Authors: Seung-Kyum Choi
Addresses: The George W. Woodruff School of Mechanical Engineering, Georgia Institute of Technology, Savannah, GA 31407, USA
Abstract: A primary challenge of stochastic analysis is to discover rigorous ways to estimate the low probability of failure which is critical to reliability constraints. In this paper, a new framework is proposed for the improved estimation of the low failure probability. Combining the significant advantages of the polynomial chaos expansion, Karhunen-Loeve transform and local regression method will result in a new simulation-based modelling technique that enables the accuracy of the structural integrity prediction. The proposed procedure can allow for realistic modelling of sophisticated statistical variations and facilitate in order to achieve improved reliability by eliminating unnecessary conservative approximations.
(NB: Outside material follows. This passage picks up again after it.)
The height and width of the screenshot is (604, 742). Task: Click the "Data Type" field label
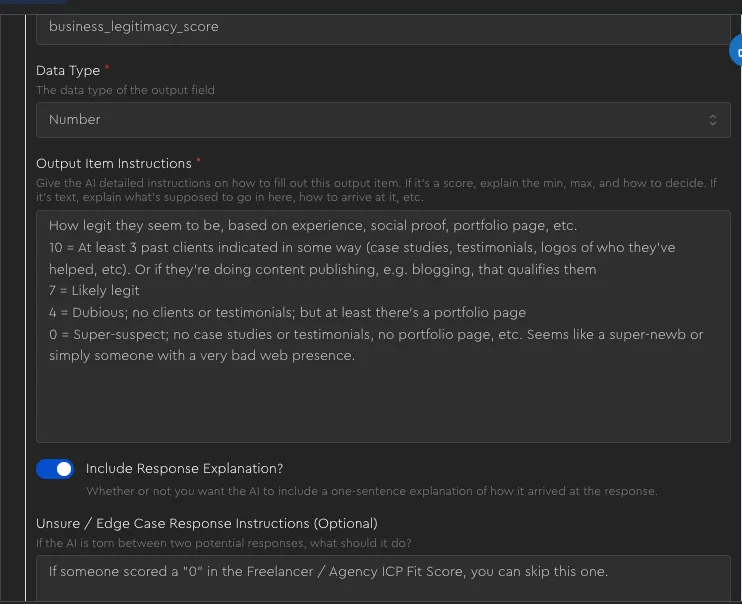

Several specific examples including a three-bar truss and an unmanned undersea vehicle are depicted to illustrate how the method is used to provide a quantitative basis for developing robust designs associated with the low probability of failure.
Keywords: polynomial chaos expansion; Karhunen-Loeve transform; local regression; moving least-squares; reliability assessment; uncertainty; stochastic analysis; low failure probability; simulation; modelling; structural integrity prediction; three-bar truss; unmanned vehicles; undersea vehicles.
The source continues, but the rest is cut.